• **Assignment**
Exact copies of the lines from the one holding "Task: Open the 附近公司 link" through the last line of the entries below are to be printed, with pictures omitted.

Collected data entries:
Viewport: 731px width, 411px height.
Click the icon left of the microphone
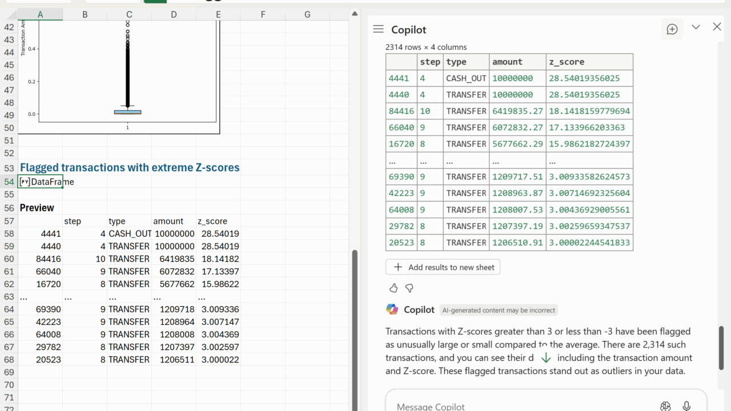665,406
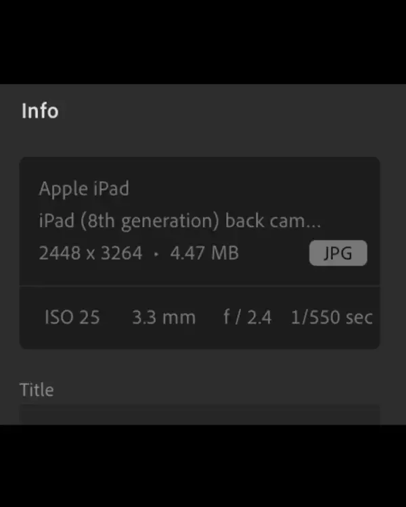Click the ISO 25 value
The image size is (406, 507).
(x=72, y=317)
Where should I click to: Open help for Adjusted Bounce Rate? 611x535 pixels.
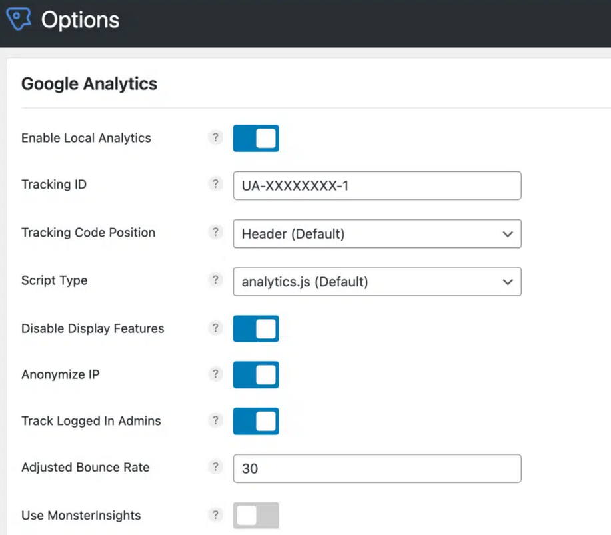click(215, 468)
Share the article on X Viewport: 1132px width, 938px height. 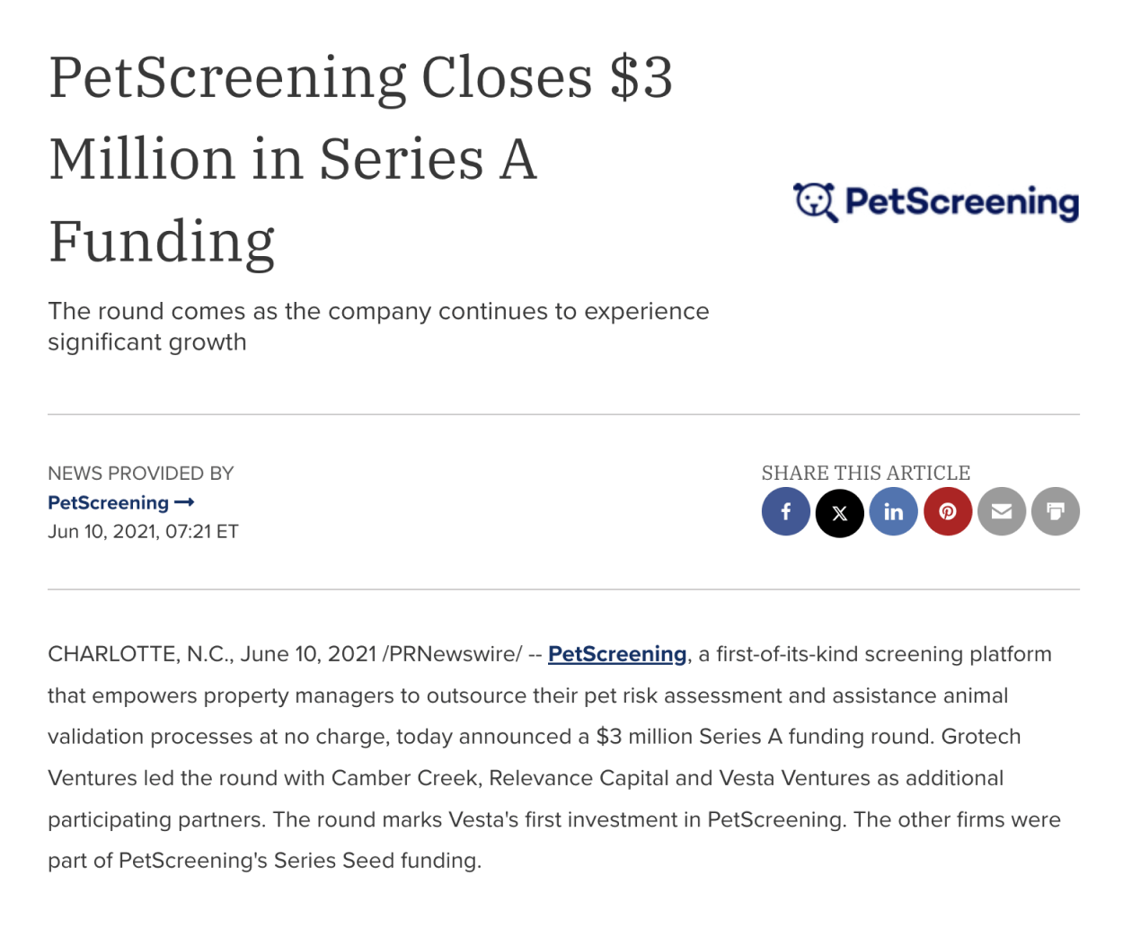840,512
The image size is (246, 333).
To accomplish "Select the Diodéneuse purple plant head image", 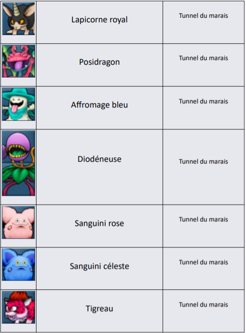I will (19, 147).
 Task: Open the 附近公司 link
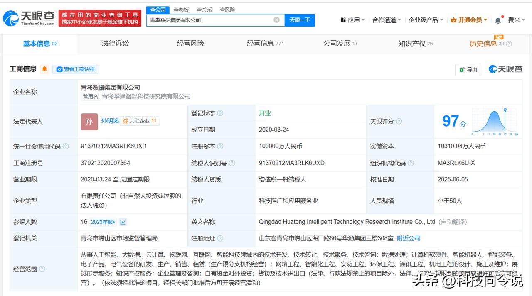pyautogui.click(x=409, y=238)
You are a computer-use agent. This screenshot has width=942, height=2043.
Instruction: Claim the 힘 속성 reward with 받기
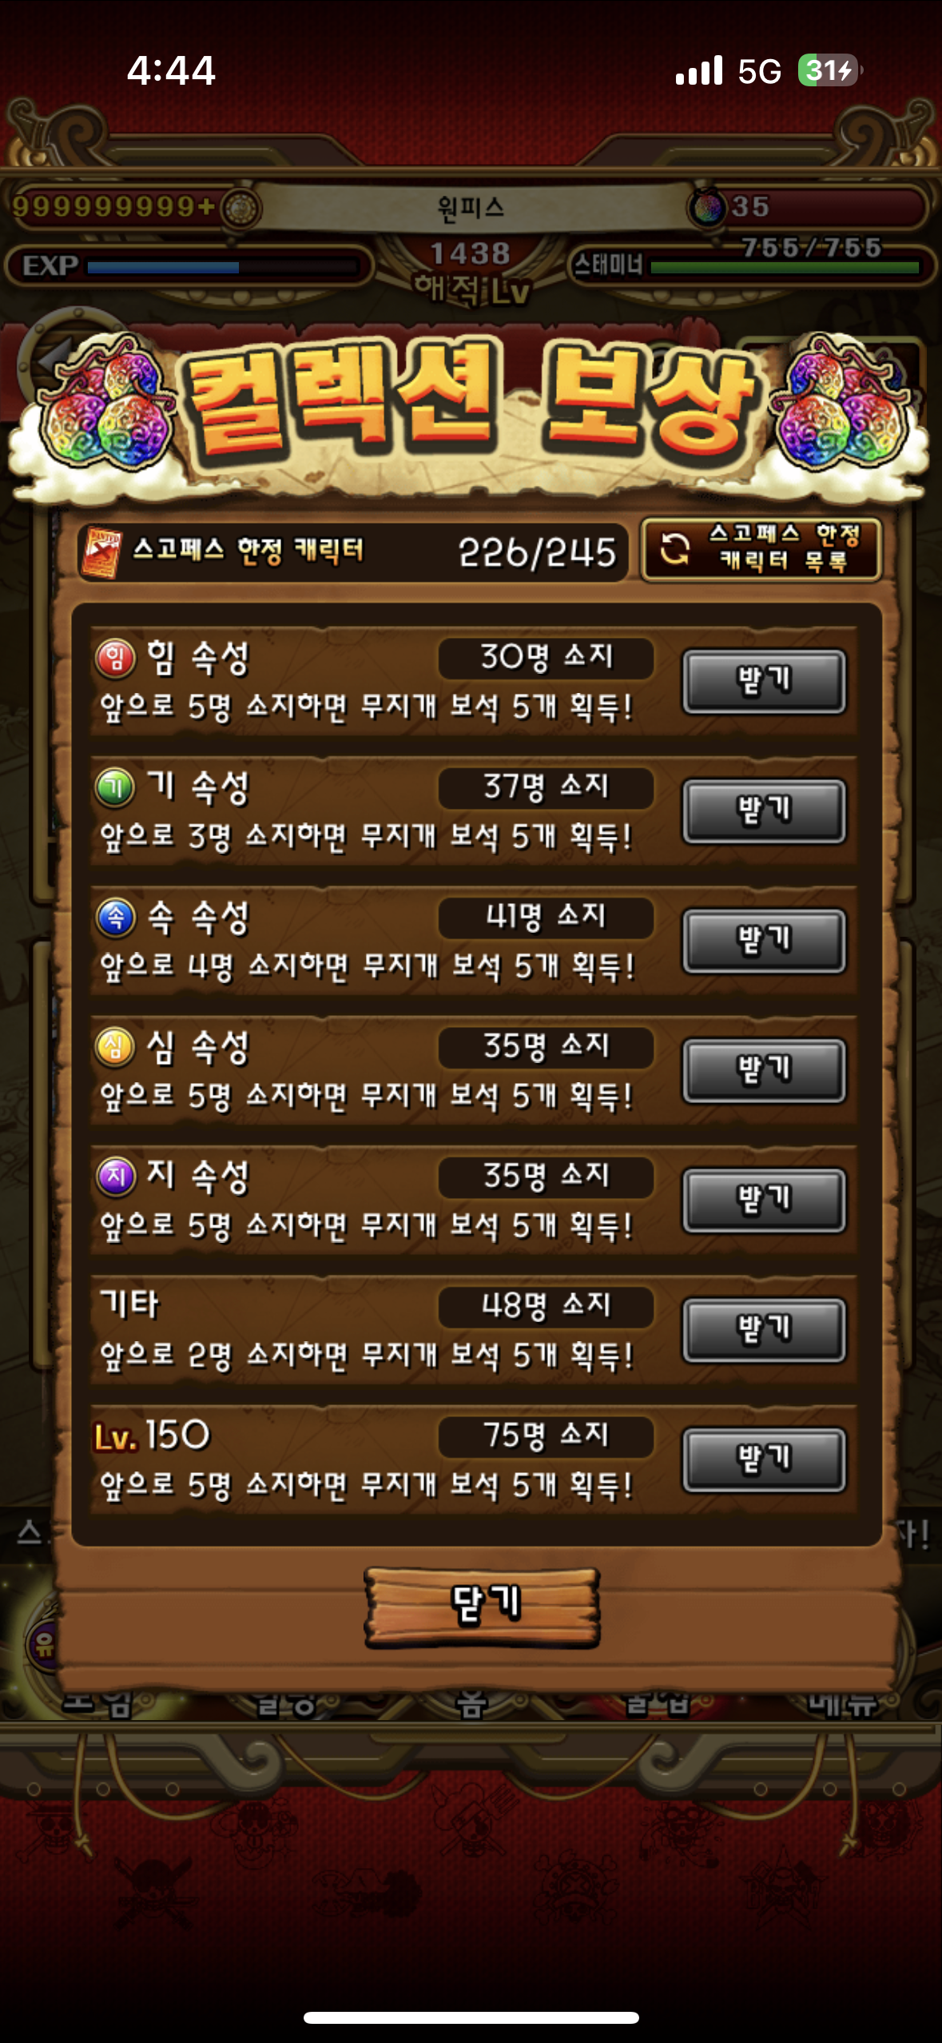tap(764, 681)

• **Answer**
 Task: Open the 附近公司 link
pyautogui.click(x=409, y=238)
You are a computer-use agent. This screenshot has width=942, height=2043.
Instruction: Claim the 힘 속성 reward with 받기
tap(764, 681)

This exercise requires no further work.